BEGIN Records shown

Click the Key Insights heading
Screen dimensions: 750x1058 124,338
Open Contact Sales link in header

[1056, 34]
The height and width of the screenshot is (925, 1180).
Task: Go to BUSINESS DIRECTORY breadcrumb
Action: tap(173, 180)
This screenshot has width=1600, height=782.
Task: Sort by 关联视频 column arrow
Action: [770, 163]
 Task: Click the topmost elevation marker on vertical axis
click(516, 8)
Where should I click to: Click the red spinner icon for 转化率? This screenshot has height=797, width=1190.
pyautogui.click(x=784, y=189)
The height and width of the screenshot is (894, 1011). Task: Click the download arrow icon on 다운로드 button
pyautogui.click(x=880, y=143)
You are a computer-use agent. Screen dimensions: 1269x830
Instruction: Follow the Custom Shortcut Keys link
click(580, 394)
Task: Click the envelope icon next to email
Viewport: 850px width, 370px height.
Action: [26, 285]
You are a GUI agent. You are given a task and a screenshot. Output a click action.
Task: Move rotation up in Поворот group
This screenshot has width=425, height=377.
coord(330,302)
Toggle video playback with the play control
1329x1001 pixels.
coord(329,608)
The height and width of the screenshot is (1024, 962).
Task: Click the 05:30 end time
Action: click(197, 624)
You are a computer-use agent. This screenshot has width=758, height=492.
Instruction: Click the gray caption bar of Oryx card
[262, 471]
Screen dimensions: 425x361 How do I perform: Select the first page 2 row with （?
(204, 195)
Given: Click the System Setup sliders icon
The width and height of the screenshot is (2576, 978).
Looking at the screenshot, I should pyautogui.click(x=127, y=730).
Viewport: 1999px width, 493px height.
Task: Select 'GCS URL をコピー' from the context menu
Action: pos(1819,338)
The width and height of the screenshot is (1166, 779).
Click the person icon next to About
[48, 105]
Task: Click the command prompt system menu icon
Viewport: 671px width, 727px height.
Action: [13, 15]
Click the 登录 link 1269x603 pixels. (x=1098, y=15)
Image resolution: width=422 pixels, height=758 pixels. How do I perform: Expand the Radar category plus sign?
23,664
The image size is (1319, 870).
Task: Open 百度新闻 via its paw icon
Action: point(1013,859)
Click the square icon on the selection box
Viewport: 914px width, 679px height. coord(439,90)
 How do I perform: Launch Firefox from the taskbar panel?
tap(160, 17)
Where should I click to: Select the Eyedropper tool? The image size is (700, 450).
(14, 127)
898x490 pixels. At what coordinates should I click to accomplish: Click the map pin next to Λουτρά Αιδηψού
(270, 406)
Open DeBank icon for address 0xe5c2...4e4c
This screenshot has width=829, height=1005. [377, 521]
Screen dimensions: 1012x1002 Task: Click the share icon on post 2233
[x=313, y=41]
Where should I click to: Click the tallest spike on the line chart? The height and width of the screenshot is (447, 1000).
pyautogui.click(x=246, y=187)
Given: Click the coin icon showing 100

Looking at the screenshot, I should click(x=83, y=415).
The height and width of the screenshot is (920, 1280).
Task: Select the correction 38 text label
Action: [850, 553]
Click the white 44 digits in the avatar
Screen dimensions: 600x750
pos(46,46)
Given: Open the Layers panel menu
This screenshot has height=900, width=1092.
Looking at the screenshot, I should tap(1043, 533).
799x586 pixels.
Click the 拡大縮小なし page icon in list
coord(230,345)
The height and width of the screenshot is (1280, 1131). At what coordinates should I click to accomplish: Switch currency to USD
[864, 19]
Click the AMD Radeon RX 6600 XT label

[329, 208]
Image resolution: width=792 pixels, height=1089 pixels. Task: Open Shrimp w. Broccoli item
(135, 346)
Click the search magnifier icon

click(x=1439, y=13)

END Records shown

What is expected: To answer, copy each line from the material above that has the word "computer".

Solution:
You are a computer-use agent. Screen dimensions: 1269x830
You are a computer-use agent. This screenshot has width=758, height=492.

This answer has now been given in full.